PD3M is a subset of the PD12M dataset, containing 3.3 million image-caption pairs filtered for the highest aesthetic scores. PD12M is the largest public domain image-text dataset to date, designed for training foundation models while minimizing copyright concerns. The dataset was created by Spawning and introduces community-driven governance mechanisms via the Source.Plus platform.
Use Cases
- Training image-text foundation models based on the large-scale public domain corpus.
- Fine-tuning vision-language models using high-quality aesthetic image-caption pairs.
- Benchmarking model performance on datasets with community-driven governance mechanisms.

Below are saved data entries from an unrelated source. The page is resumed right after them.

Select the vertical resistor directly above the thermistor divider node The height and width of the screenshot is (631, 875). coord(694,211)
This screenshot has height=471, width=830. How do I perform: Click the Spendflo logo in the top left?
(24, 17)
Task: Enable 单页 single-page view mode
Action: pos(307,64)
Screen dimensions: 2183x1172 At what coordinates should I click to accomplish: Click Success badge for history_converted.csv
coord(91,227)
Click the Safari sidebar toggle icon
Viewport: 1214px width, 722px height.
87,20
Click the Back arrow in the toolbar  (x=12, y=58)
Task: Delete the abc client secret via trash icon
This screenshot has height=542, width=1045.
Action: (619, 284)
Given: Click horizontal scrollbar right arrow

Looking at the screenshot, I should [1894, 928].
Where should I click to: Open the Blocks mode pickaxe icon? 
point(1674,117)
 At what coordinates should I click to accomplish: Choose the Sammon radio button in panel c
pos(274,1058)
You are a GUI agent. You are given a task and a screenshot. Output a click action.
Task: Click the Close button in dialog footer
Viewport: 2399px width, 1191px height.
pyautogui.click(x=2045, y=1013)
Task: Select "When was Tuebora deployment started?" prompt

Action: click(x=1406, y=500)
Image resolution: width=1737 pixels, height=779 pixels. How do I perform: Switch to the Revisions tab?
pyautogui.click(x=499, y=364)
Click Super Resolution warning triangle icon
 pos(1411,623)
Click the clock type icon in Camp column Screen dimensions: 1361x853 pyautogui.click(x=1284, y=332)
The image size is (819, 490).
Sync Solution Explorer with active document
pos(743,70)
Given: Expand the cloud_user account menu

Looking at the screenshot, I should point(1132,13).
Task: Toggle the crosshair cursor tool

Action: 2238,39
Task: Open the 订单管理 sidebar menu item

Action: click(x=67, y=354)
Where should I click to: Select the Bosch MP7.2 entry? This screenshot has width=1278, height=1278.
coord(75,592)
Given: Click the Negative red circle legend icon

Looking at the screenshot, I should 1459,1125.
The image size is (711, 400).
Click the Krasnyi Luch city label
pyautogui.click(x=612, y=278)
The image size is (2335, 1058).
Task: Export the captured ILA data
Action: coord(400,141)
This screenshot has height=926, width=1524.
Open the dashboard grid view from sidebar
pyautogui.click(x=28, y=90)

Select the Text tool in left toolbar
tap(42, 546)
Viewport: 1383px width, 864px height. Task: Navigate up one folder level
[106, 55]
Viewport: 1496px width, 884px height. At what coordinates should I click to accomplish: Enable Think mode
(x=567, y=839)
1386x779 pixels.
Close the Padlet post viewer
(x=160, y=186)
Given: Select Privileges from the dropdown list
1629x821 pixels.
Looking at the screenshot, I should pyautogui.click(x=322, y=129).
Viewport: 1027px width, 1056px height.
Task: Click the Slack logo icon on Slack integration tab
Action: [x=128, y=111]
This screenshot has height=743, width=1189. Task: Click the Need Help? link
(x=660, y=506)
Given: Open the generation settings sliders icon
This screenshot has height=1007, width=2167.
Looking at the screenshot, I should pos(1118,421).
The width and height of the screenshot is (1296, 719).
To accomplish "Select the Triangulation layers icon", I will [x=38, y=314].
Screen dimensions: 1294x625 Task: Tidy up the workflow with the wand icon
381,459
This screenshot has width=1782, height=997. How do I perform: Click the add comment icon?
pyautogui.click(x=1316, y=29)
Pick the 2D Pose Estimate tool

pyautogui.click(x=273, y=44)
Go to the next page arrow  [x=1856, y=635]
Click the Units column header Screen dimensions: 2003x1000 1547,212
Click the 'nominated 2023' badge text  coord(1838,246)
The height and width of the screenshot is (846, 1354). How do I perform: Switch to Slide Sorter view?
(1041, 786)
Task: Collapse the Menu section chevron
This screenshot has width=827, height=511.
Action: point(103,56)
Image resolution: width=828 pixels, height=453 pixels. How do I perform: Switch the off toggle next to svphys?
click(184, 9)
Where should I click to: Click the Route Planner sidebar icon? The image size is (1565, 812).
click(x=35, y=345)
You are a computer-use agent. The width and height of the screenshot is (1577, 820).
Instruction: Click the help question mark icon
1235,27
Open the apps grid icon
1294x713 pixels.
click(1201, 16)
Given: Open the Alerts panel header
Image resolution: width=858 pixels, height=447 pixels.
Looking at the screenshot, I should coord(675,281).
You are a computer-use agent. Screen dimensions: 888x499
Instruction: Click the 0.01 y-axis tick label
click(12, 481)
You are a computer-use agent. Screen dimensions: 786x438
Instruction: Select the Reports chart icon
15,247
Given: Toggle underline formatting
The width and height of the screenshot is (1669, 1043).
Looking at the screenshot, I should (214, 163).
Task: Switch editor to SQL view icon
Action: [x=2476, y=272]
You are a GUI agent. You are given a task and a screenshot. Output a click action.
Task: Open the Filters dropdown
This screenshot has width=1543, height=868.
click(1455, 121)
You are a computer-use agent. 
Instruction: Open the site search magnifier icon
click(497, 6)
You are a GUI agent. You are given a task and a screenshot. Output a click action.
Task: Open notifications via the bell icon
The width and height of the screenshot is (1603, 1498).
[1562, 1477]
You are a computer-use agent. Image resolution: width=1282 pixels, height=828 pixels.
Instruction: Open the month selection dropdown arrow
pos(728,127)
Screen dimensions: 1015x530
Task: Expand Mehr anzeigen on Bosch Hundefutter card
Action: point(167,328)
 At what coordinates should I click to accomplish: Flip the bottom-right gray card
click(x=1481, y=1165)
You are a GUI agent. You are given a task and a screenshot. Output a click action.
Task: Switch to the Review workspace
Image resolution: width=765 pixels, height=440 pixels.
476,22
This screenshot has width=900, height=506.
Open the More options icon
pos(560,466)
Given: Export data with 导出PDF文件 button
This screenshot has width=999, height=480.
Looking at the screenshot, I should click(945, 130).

- Studying the impact of aesthetic filtering on multimodal model training.
Strengths
- Contains 3.3 million image-caption pairs.
- Images are filtered for the highest aesthetic scores from the larger PD12M dataset.
- Source is the largest public domain image-text dataset, PD12M.
- Dataset governance mechanisms via Source.Plus aim to reduce harm and support reproducibility.
Limitations
- Column-level documentation is absent; field semantics must be inferred after download.
- Row count is unknown, which may limit suitability assessment.
- Description metadata is limited; actual data quality requires manual inspection after download.
Provenance
- Source
- Spawning
- Collection Method
- Subset of PD12M filtered for highest aesthetic scores.
- Freshness
- Last updated 2024-11-19 20:29:12; freshness should be verified.